With the Kite deal, he added, “Gilead is paying a large premium on top of Kite’s stock price, which already has run up this year. ”
The companies expect approval for Kite’s potential treatment of refractory aggressive non-Hodgkin lymphoma around November in the United States and next year in Europe.
Others developing CAR-T therapies include Novartis Corp. Earlier this summer, a Food and Drug Administration advisory panel voted 10-0 in favor of the leukemia treatment developed by the University of Pennsylvania and Novartis. That pushed the treatment for a common childhood blood cancer closer to becoming the first gene therapy available in the United States, with approval possible as early as September.
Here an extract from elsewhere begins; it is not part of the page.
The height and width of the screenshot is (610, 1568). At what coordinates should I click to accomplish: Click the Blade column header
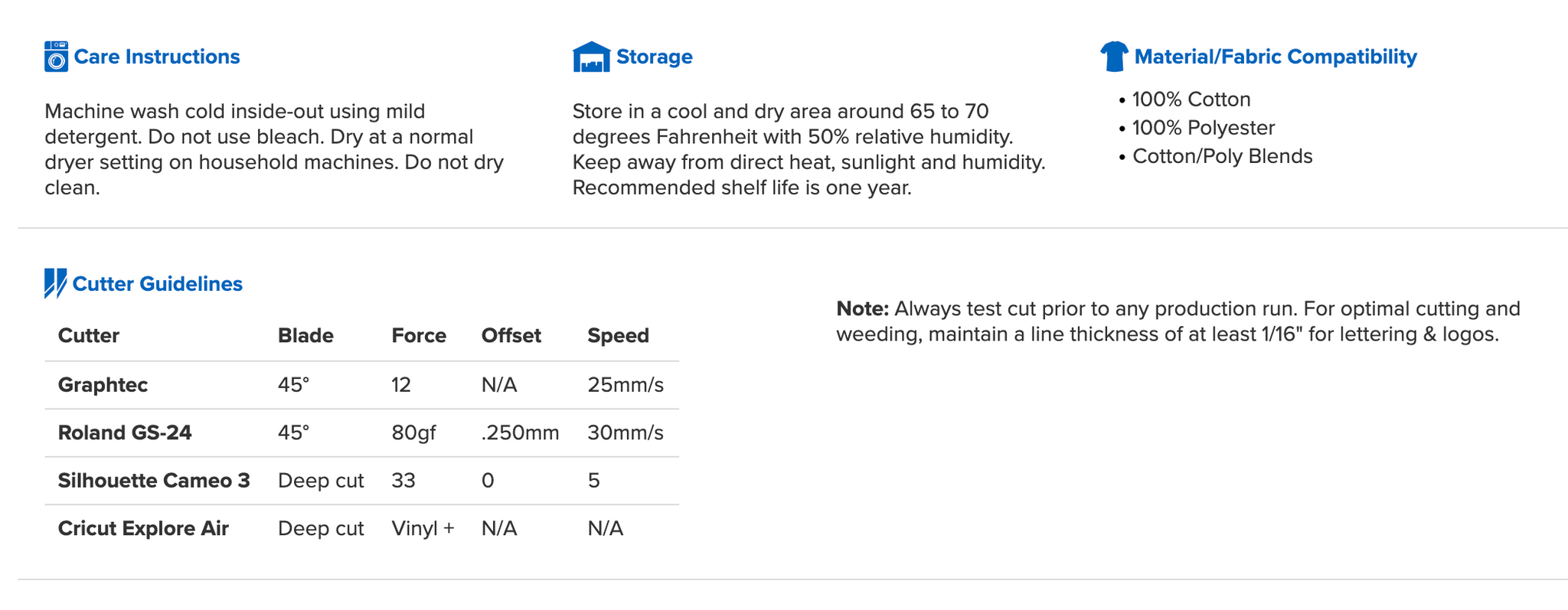(305, 336)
The announcement of the acquisition was not preceded by weeks of media speculation and leaks. Prof. Arie Belldegrun, chairman, president and CEO of Kite, told Globes: “We handled it like in the IDF 669 unit. Nobody knew anything. Nobody heard anything. We held meetings in places where nobody would see us. And before we announced it, only five employees knew about it.”
Prof. Zelig Ashar from the Weizman Institute of Science, who developed the technology which is central to Monday’s acquisition, said recently in an interview with the Israel Project that the technology enables the cells of the patient’s immune system to recognize the cancer and reject it.
“It is a simple and efficient development,” Ashar, who is on Kite’s scientific advisory board, said.
The chief Israeli investor is the Pontifax fund, which put $3.8 million in Kite Pharma at an early stage, but which then distributed Kite shares worth $120 million to its investors. They include: Menorah Mivtachim Holdings, Phoenix Holdings, Altshuler Shaham, Meitav Dash Investments, Harel Insurance Investments and Financial Services Ltd.
Foster City, California-based Gilead Sciences Inc. said that it will pay $180 for each share of Kite Pharma Inc., marking a 29 percent premium to the company’s closing price on Friday. The deal has been approved by both companies’ boards and is expected to close in the fourth quarter.
Shares of Kite jumped 28 percent to $178.53 in early afternoon trading on Monday. Gilead’s stock rose 2.2 percent to $75.41.